PROVIDED TEXT ▸
Three Minutes a Day 7-17-2022

Wednesday, July 13th, 2022

One night a father came to a parent-teacher conference in a
Chicago high school. During a talk with one of his son’s teachers, the
father broke down and began to cry. After he regained his composure,
the father apologized, saying, “My son no longer lives with me.” “But I
still love him, and I want to know how he’s doing in school.” The father
then told the teacher how his wife and four children left him that
afternoon. He was a building contractor and sometimes worked 16 hours
a day. Naturally, he saw a little of his family, and they slowly grew
farther and farther apart. Then the father said something sad. He said: “I
wanted to buy my wife and kids all those things I had dreamed of giving
them.” “But in the process I got so involved in working that I forgot
about what they needed most; a father who was around at nights to give
them love and support.”
This story and our gospel today illustrates the same point. We can
get so involved in what we are doing that we forget why we are doing it.
We can get so involved in living that we forget the purpose of living. We
can get so involved in pursuing the things money can buy that we forget
about the things money can’t buy. It’s this kind of mistake that Martha
made in today’s gospel. She got so involved in cooking a meal for Jesus
that she forgot why Jesus had come. He didn’t come for a free meal. He
came to be with friends. You and I live in a very fast-paced world. It’s so
easy to lose our balance. It’s so easy to lose our perspective; it’s so easy
to get our priorities mixed up. It’s so easy to lose sight of what we are
doing and why we are doing it.
During the World War II, a young soldier was stationed on the
island of Saipan in the South Pacific. He said that during this time he
and his friends used to go for swims in a secluded spot, just off the steep
cliffs of the island. It was a lovely place surrounded by rocks. When they
arrived, the water was so clear they could see fish ten feet below the
surface. After they had swam for an hour, however the water became so
clouded with sand, churned up from the bottom, that they couldn’t see a
foot below the surface. But the next day when they returned for another
swim the sand had settled. The water was crystal clear again. Our mind
is like that water. It too can get so clouded up from the turmoil of
everyday living that it’s hard for us to see clearly. We lose sight of
everything; our perspective gets clouded; our priorities get confused; our
balance gets destroyed. What we need to do when this happens is to
pause and let the murky waters of the mind become clear again.
We need to do what Mary did in today’s gospel. We need to sit at
the feet of Jesus in quiet prayer. We need to let him teach us what is
important and what is not. How do we do this? Practically, let me share
with you a simple method of prayer. Each night before falling asleep, we
take three minutes to do three things. During the first minute, we pause
and do a mental replay of our day. We pick out the day’s high point,
something we are happy about, like getting a letter from an old friend.

SUPPLIED DATA ▸
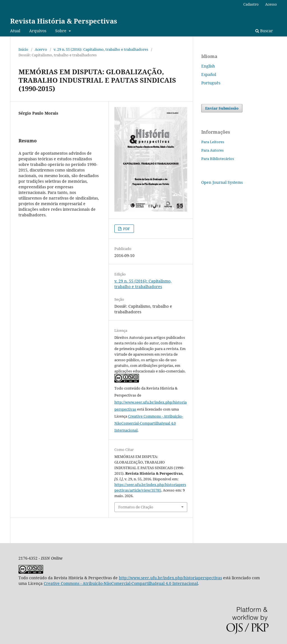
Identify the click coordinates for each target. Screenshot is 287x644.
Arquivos (38, 31)
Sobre (61, 31)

WORK INSTRUCTIONS ▸ Copy the stretch of the homily from "We need to do what" through "an old friend." word for word.

SOLVED EXERCISE ▸
We need to do what Mary did in today’s gospel. We need to sit at
the feet of Jesus in quiet prayer. We need to let him teach us what is
important and what is not. How do we do this? Practically, let me share
with you a simple method of prayer. Each night before falling asleep, we
take three minutes to do three things. During the first minute, we pause
and do a mental replay of our day. We pick out the day’s high point,
something we are happy about, like getting a letter from an old friend.